ObamaCare's big problem: The Constitution

Judge Andrew Napolitano has a brief and lucid guide to the serious constitutional problems with ObamaCare, in the Wall Street Journal today. A Mark Fitzgibbons just noted (below), the Left is in the process of demonizing those who point to inconvenient constitutional strictures on government power. Judge Napolitano notes the expansive interpretations of the interstate commerce clause invented in the New Deal, and writes:

The Supreme Court finally came to its senses when it invalidated a congressional ban on illegal guns within 1,000 feet of public schools. In United States v. Lopez (1995), the Court ruled that the Commerce Clause may only be used by Congress to regulate human activity that is truly commercial at its core and that has not traditionally been regulated by the states. The movement of illegal guns from one state to another, the Court ruled, was criminal and not commercial at its core, and school safety has historically been a state function.

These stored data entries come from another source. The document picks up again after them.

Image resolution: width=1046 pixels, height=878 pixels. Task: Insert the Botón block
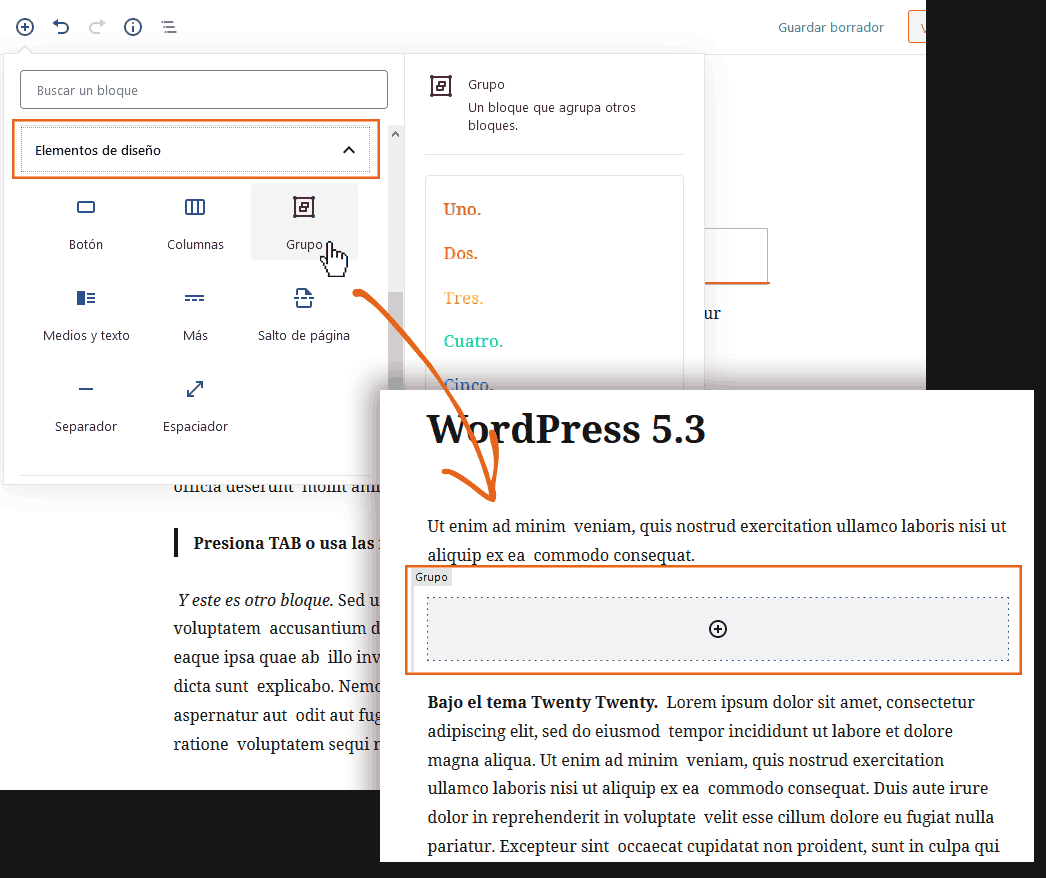pos(86,222)
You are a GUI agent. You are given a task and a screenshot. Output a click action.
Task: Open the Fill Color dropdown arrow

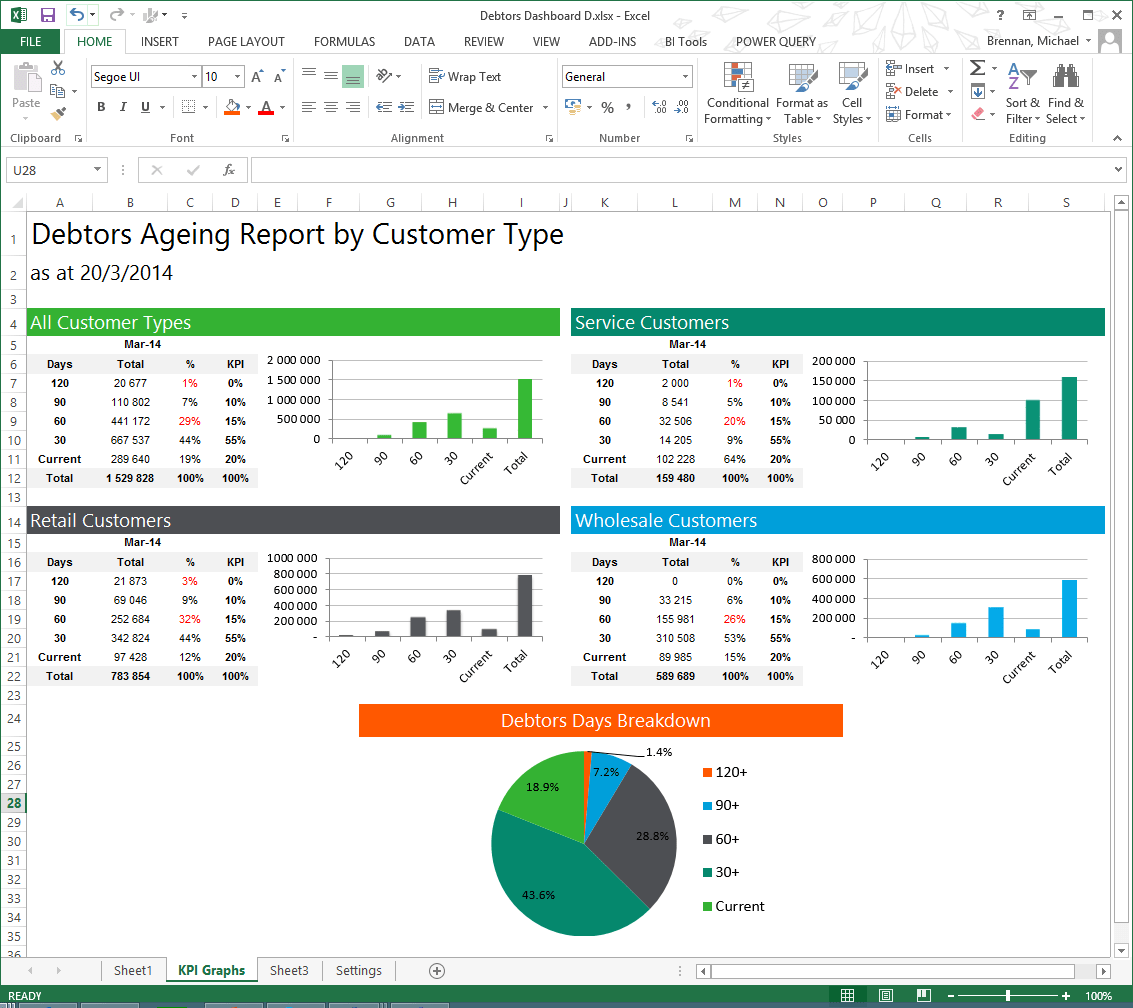coord(246,107)
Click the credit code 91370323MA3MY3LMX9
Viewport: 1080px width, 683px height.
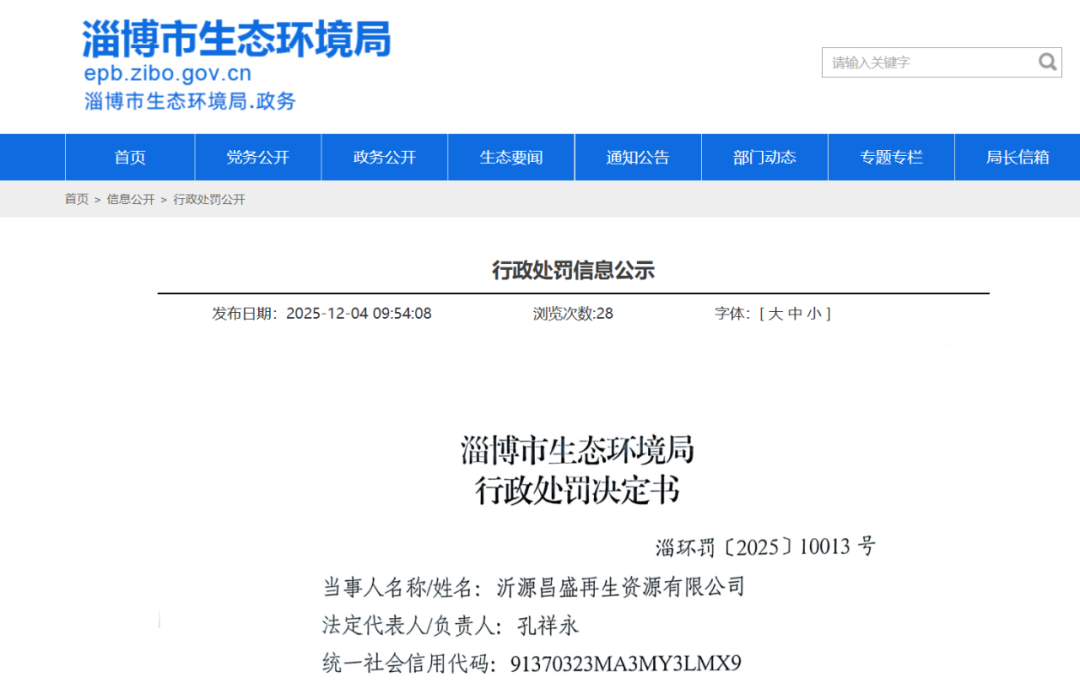625,663

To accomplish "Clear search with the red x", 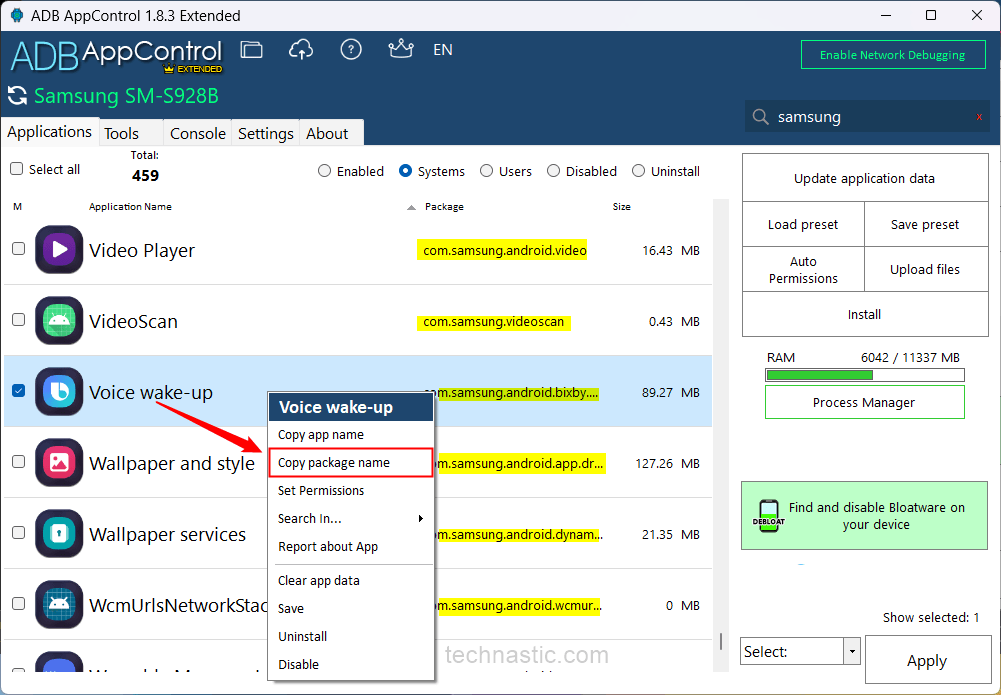I will pyautogui.click(x=979, y=118).
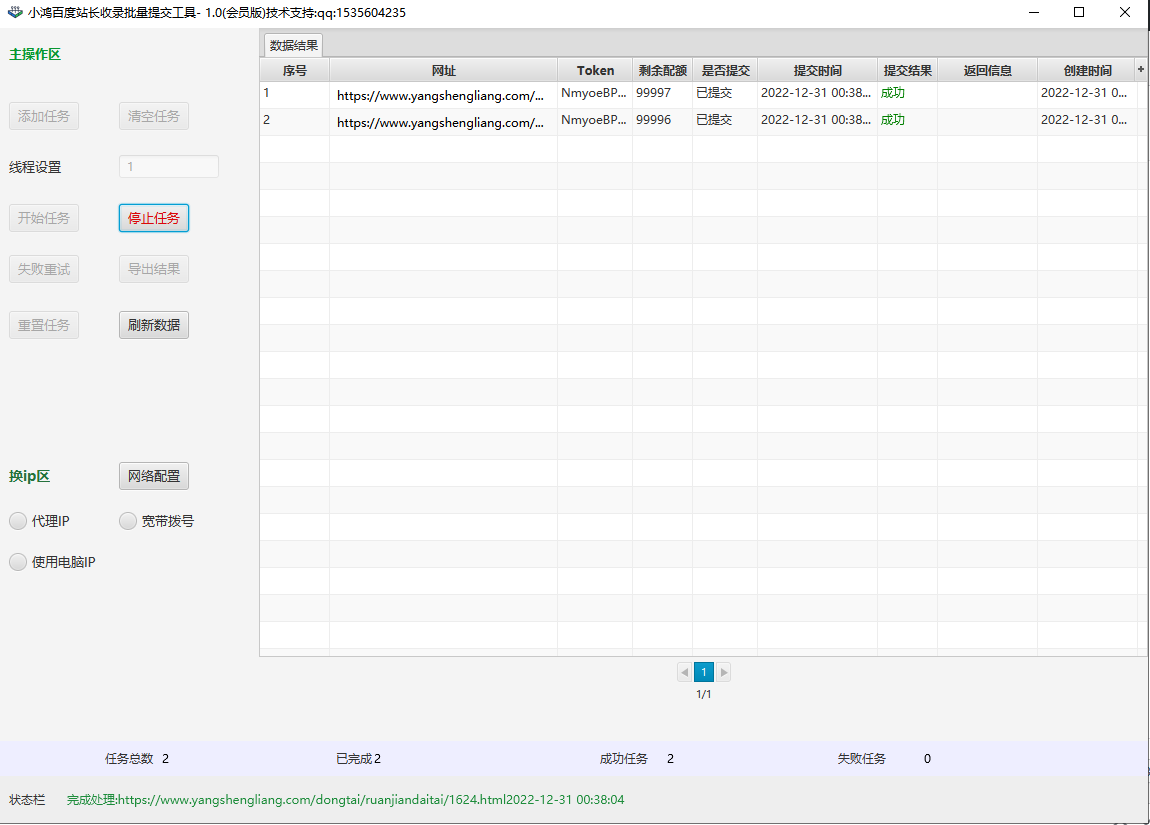Click the next page arrow in pagination
Image resolution: width=1150 pixels, height=825 pixels.
[x=723, y=672]
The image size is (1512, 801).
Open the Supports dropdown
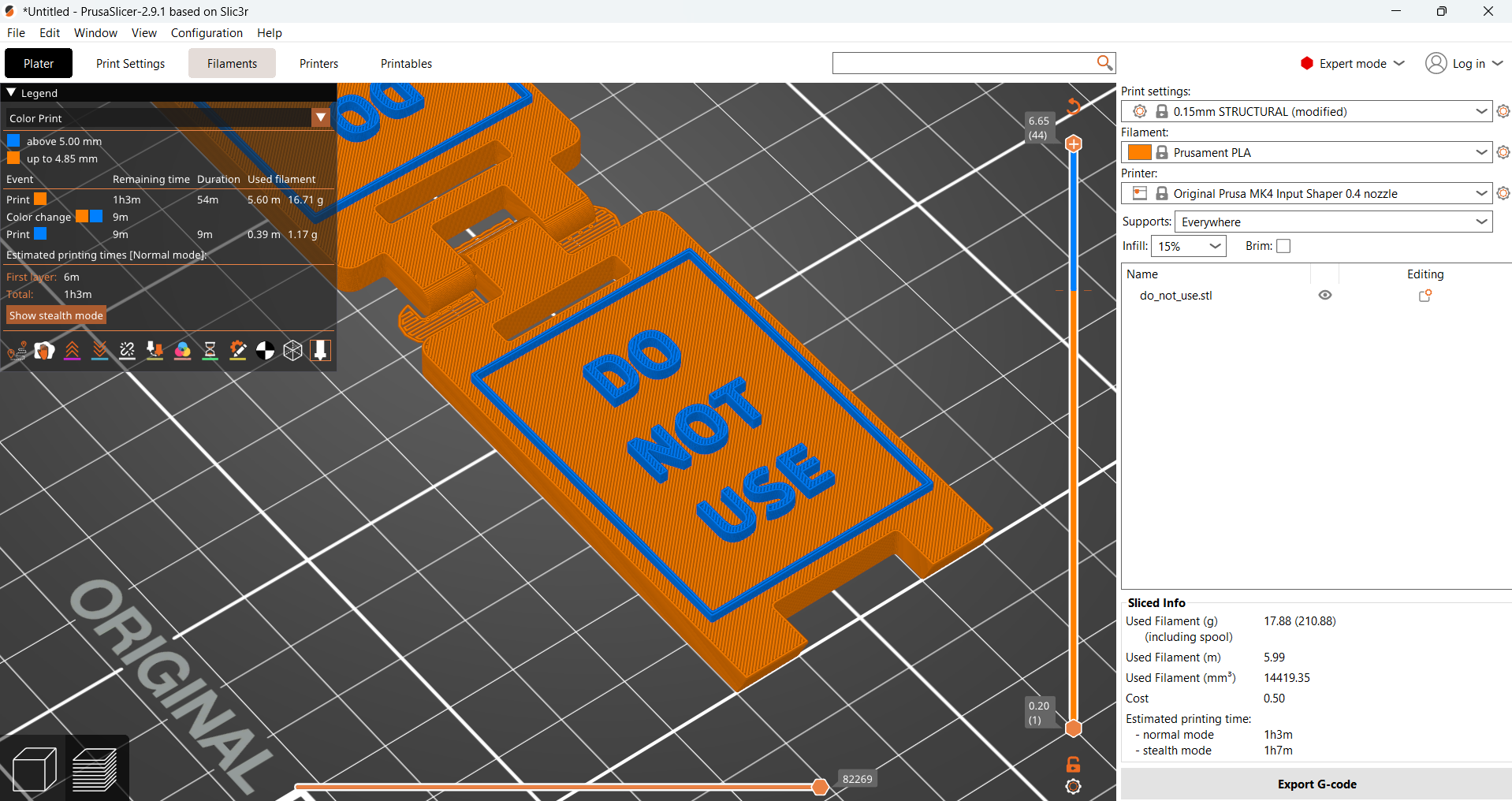[x=1334, y=222]
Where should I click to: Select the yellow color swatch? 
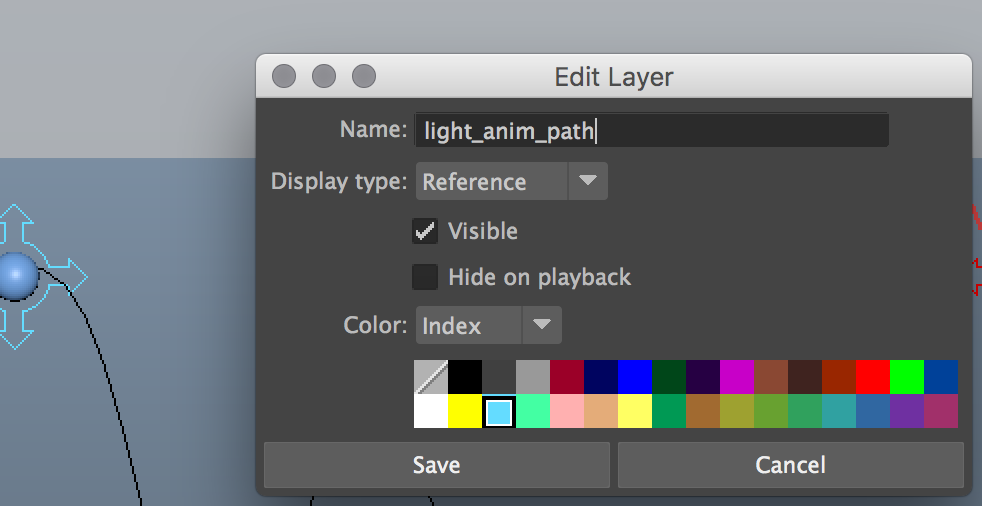tap(465, 411)
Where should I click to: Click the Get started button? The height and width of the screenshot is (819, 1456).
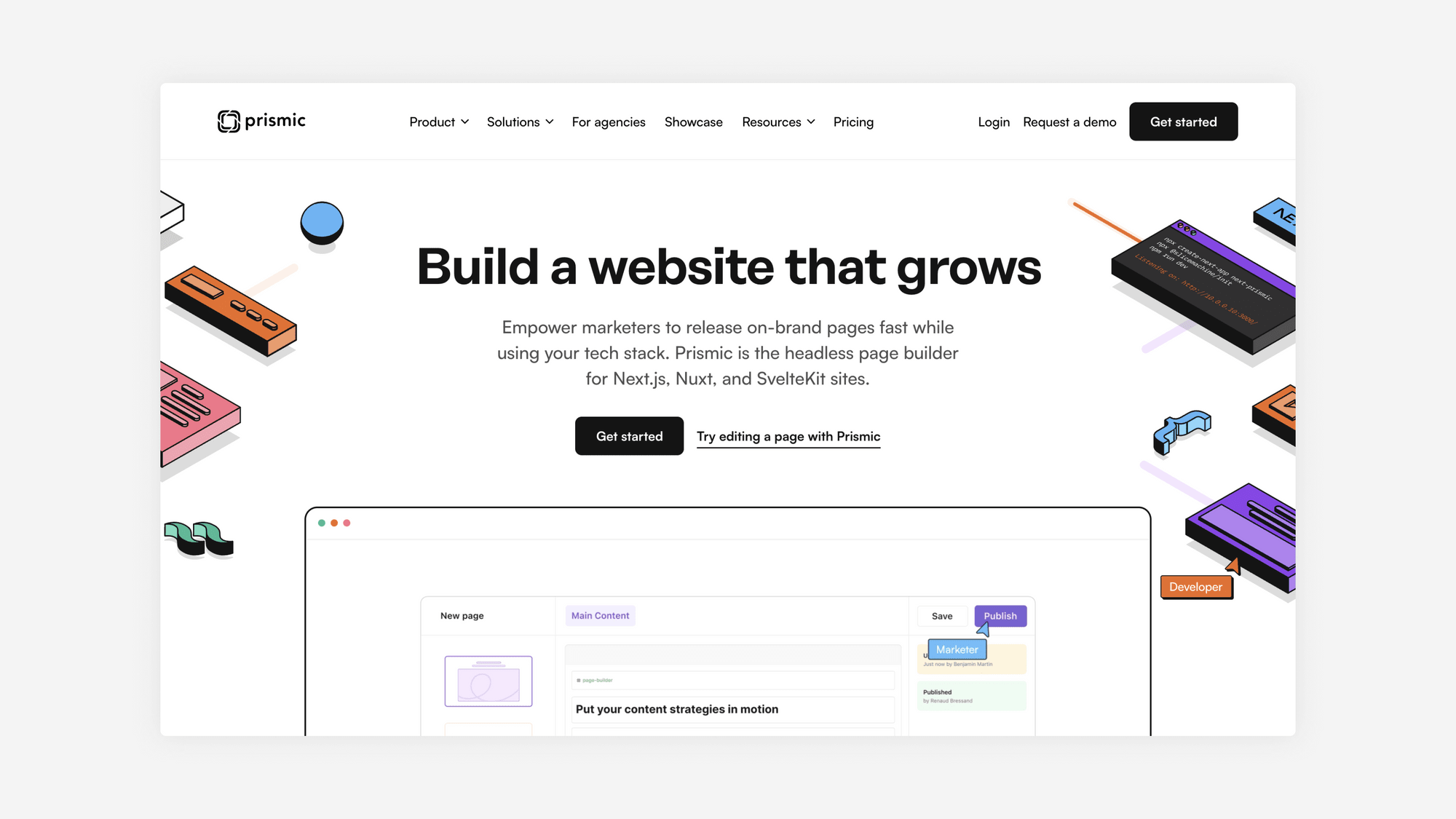point(1183,121)
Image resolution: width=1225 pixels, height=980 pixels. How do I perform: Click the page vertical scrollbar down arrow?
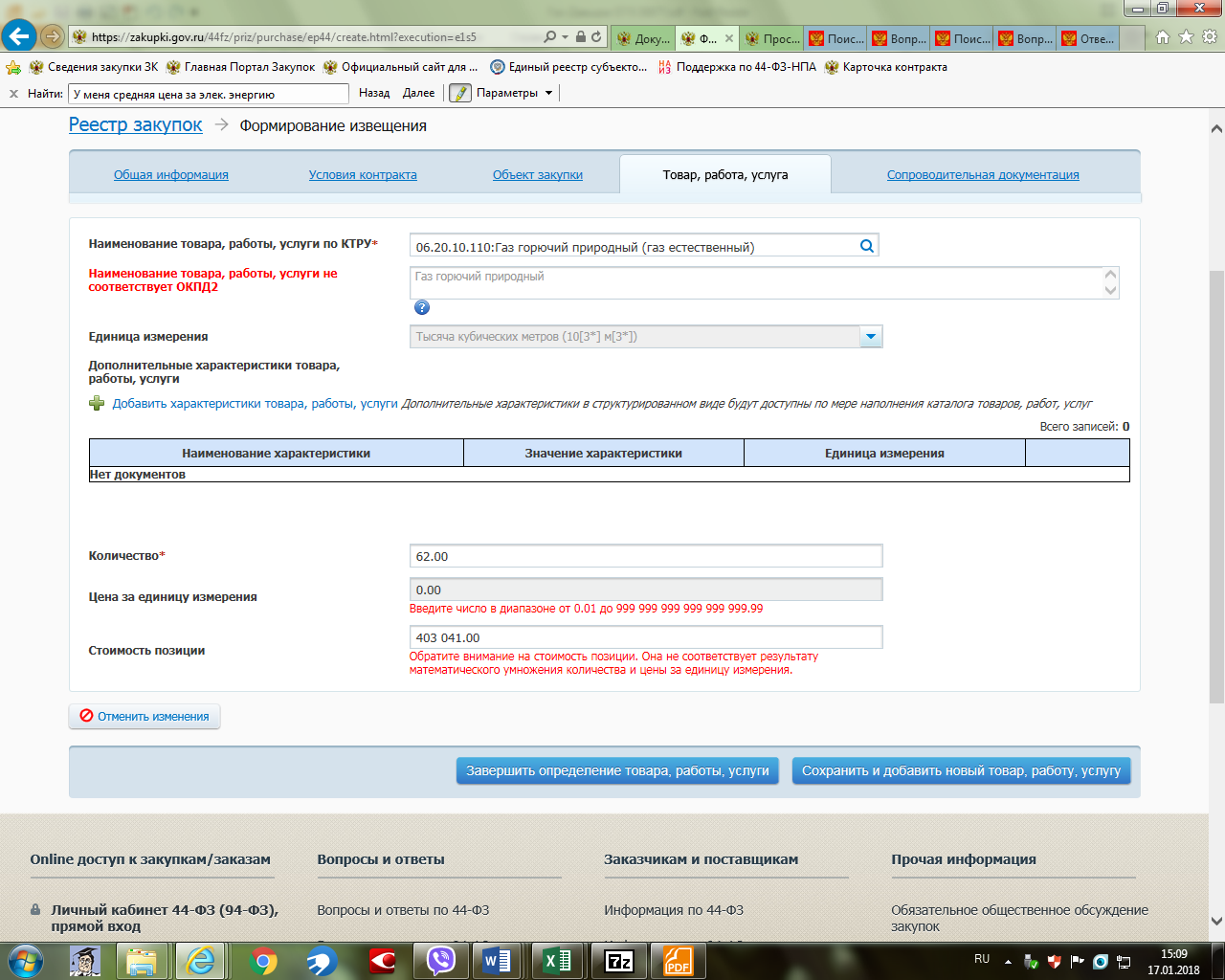click(x=1216, y=922)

Applying these principles to President Barack Obama's health-care proposal, it's clear that his plan is unconstitutional at its core. The practice of medicine consists of the delivery of intimate services to the human body. In almost all instances, the delivery of medical services occurs in one place and does not move across interstate lines. One goes to a physician not to engage in commercial activity, as the Framers of the Constitution understood, but to improve one's health. And the practice of medicine, much like public school safety, has been regulated by states for the past century.